Originally posted by Na Horuk I also agree that CA can really ruin photos and I try to only use primes with minimal CA.
That is another fallacy - that primes
automatically have less CA than zoom lenses do - in the 1970's there wasn't anything wrong with that assumption, back then zoom lenses were terrible. However these days there are certain cases where zoom lenses are in fact markedly superior to primes lenses at controlling optical aberrations.

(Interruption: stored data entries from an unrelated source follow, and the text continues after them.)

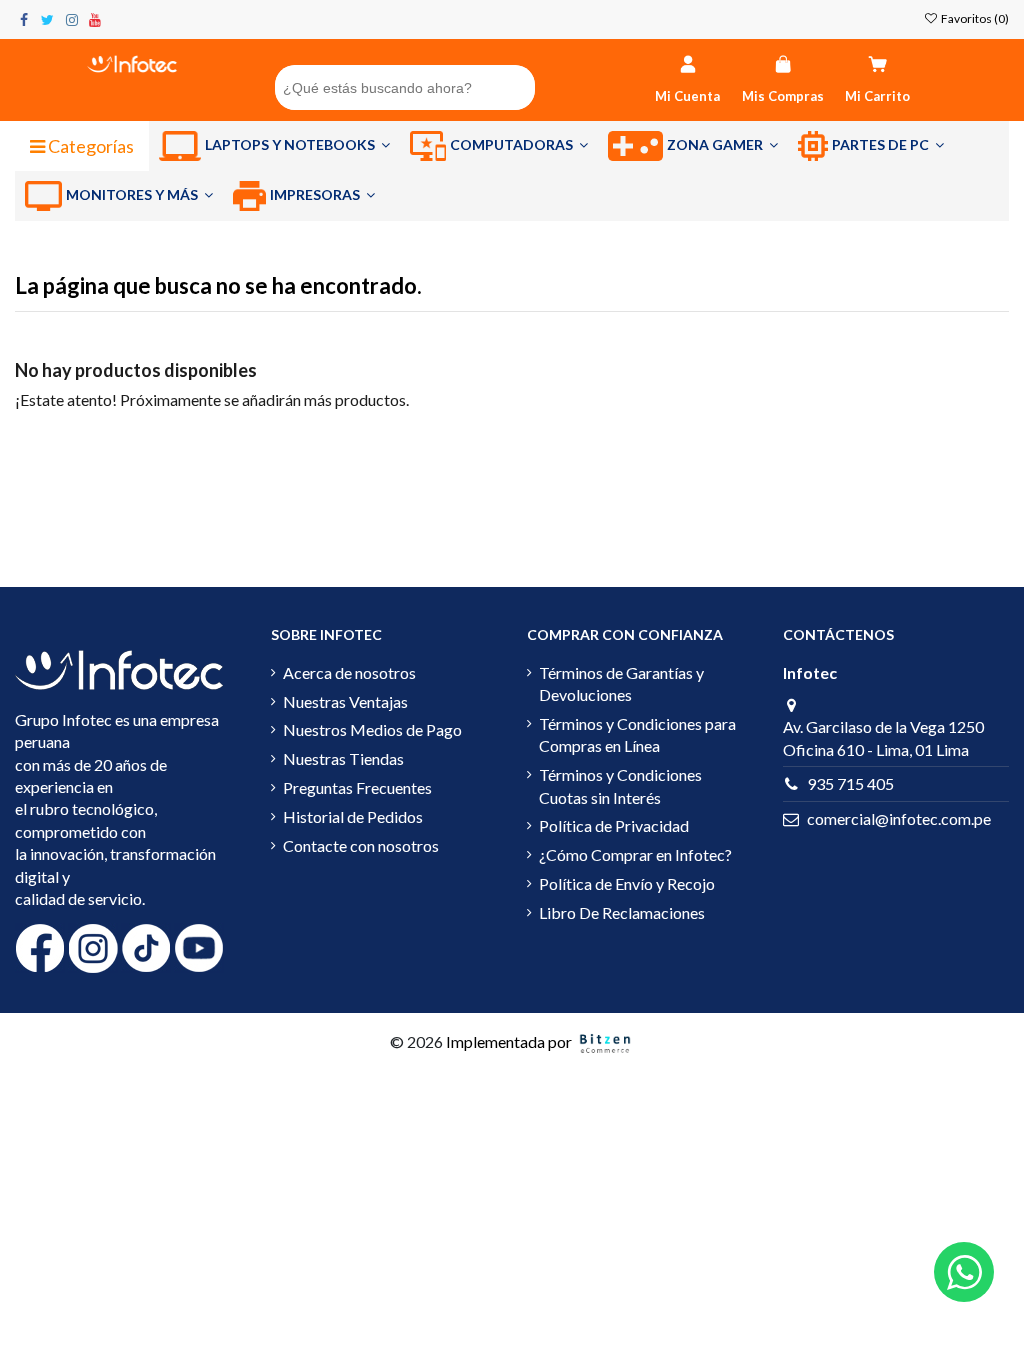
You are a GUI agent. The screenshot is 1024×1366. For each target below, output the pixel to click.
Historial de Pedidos (353, 816)
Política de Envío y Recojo (627, 883)
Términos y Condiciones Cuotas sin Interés (620, 785)
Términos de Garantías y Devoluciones (621, 683)
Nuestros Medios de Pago (372, 729)
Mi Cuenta (687, 96)
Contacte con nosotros (361, 845)
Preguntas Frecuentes (357, 787)
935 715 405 (850, 783)
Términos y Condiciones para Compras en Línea (637, 734)
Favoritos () (974, 18)
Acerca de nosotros (349, 672)
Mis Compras (783, 96)
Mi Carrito (877, 96)
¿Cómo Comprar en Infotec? (635, 854)
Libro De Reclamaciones (622, 912)
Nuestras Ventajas (345, 701)
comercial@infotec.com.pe (899, 818)
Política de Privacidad (614, 825)
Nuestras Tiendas (343, 758)
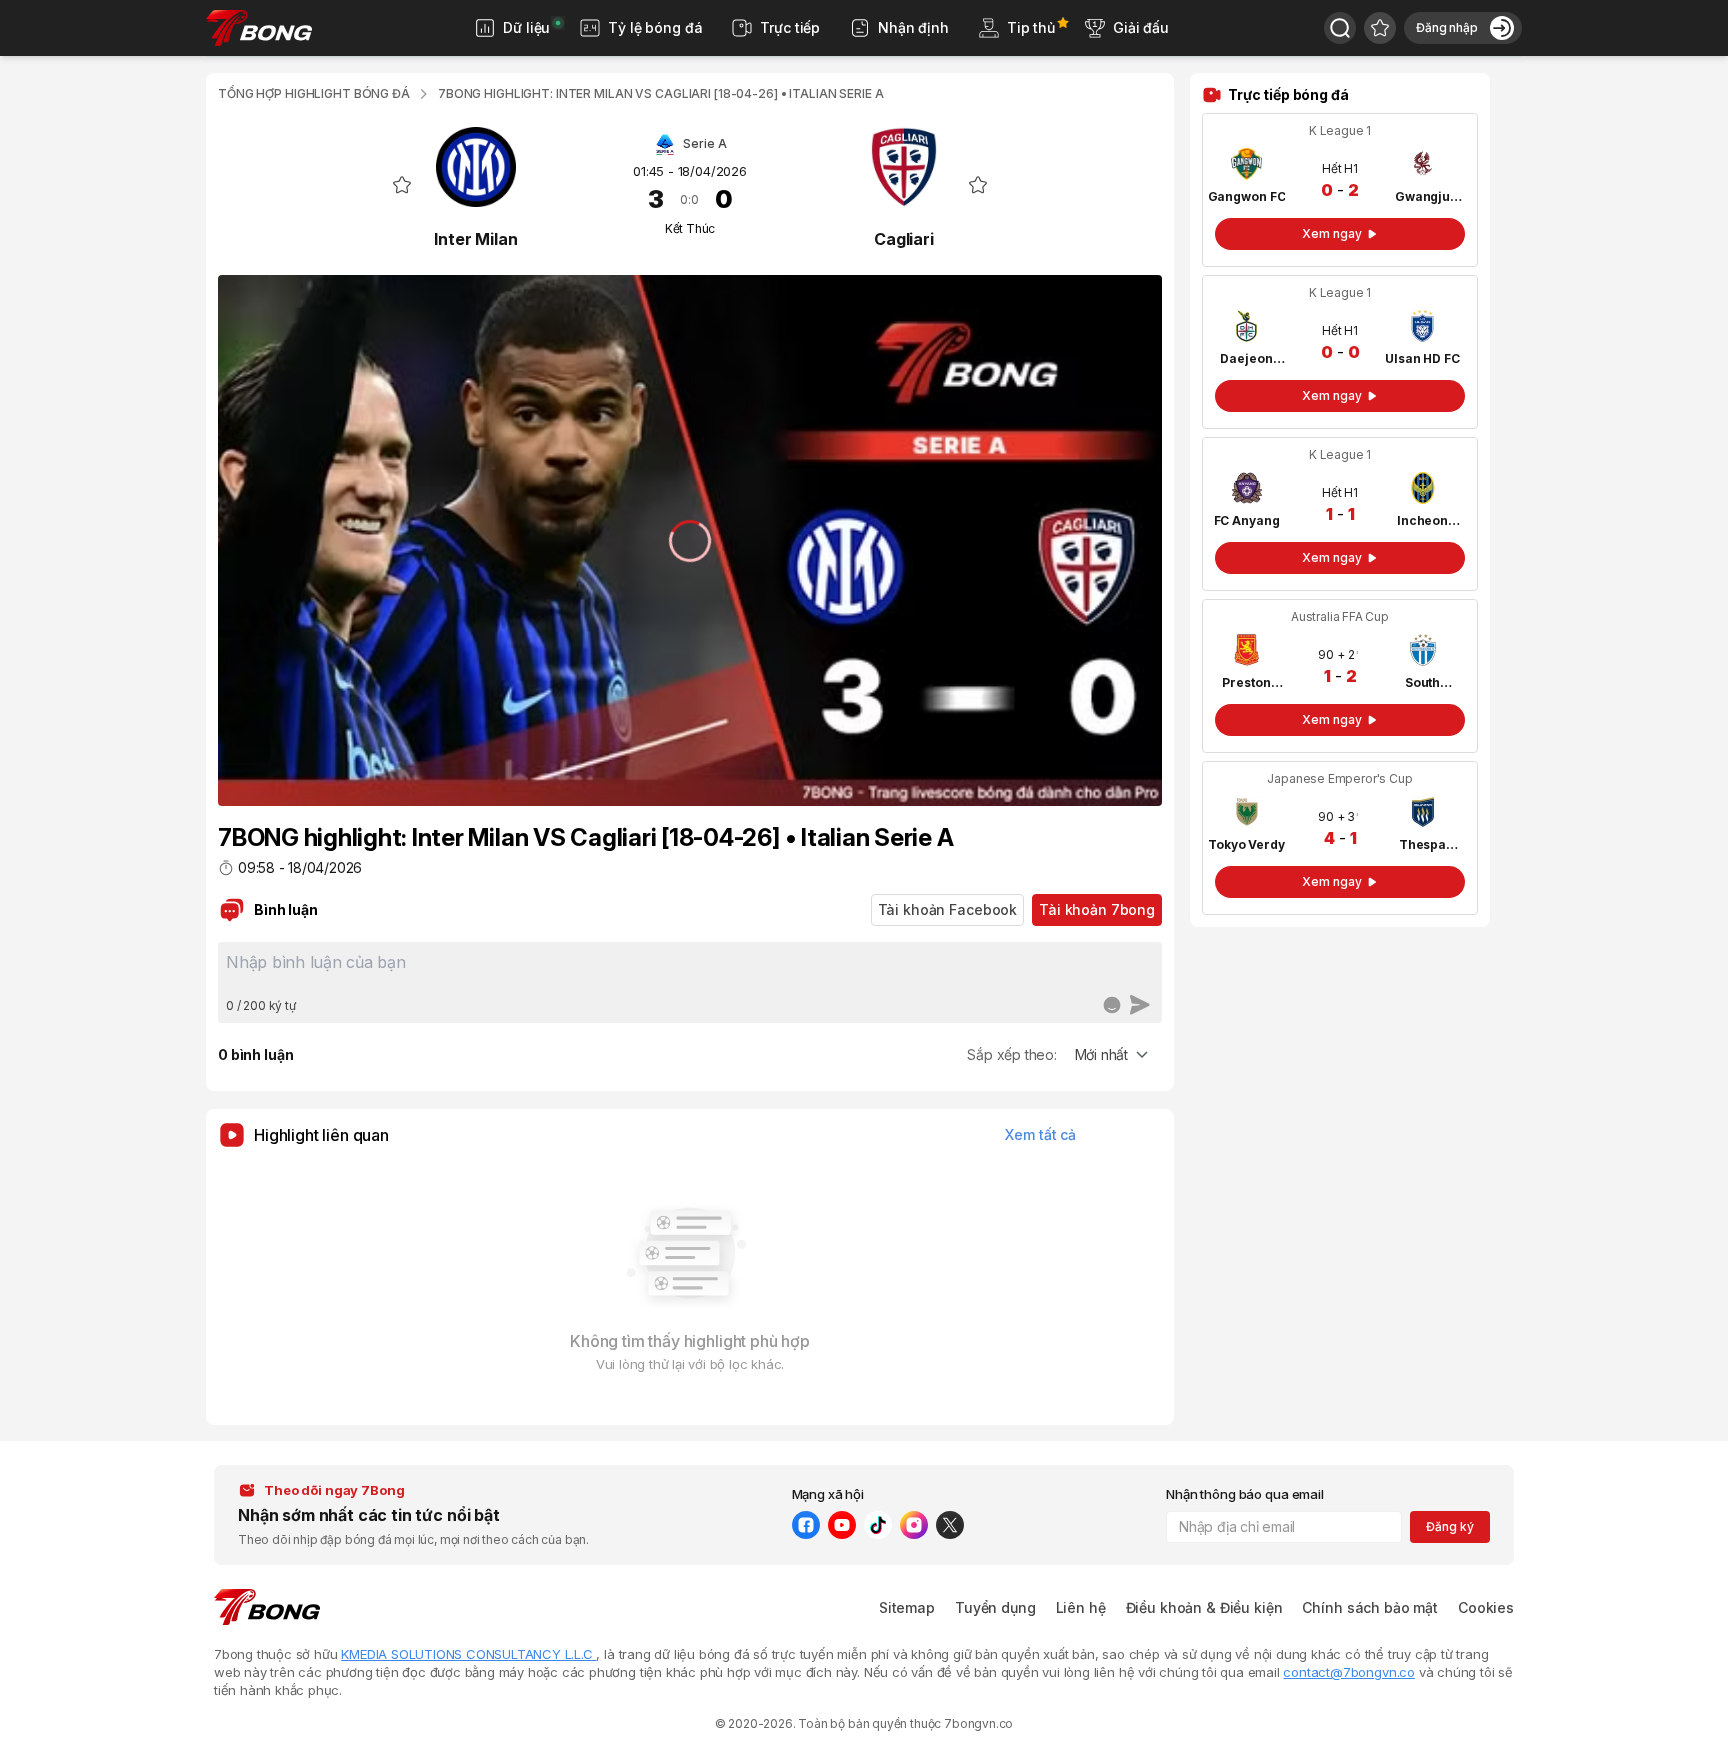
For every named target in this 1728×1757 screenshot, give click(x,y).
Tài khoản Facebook (947, 909)
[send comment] (1140, 1005)
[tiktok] (878, 1525)
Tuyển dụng (995, 1607)
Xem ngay (1331, 233)
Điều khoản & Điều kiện (1204, 1607)
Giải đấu (1141, 27)
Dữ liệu (526, 27)
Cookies (1486, 1607)
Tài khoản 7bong (1097, 909)
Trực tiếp (790, 27)
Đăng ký (1449, 1526)
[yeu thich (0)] (1380, 28)
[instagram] (914, 1525)
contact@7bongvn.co (1349, 1672)
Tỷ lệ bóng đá (655, 27)
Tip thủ (1031, 27)
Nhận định (913, 27)
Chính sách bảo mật (1369, 1607)
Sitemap (907, 1607)
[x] (950, 1525)
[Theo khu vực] (1340, 28)
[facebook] (806, 1525)
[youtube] (842, 1525)
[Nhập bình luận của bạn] (690, 969)
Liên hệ (1081, 1607)
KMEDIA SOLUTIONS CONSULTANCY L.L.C (468, 1654)
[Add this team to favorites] (402, 185)
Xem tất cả (1040, 1134)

From my comparison of the Sigma 8-16mm f/4.5.-5.6 ASPH Vs the DA15mm f/4 ED ASPH:
100% unsharpened crops from the Pentax K5IIs
Sure it is possible to remove chromatic aberrations, but the sharpness of the lens isn't improved by the correction - because the sensor has already captured all that the lens can resolve.
100% unsharpened crops from the Pentax K5IIs - the crop from the Pentax DA15mm has been sharpened and lens corrections have been applied.The crop from the Sigma 8-16mm lens has been untouched.
In fact I think that resolution from lenses is inhibited to an extent by software lens corrections - because the channels have to be resized and interpolated to correct the optical aberrations in the first place - and that interpolation can affect image quality.
The sigma 8-16mm lens has 15 elements in 11 groups, the Pentax DA15mm f/4 ED ASPH has 8 Elements in 6 groups. The sigma lens has almost double the amount of elements in it, when technically the DA15 should be better corrected due to being a single focal length lens and the use of ED glass and aspheric lenses.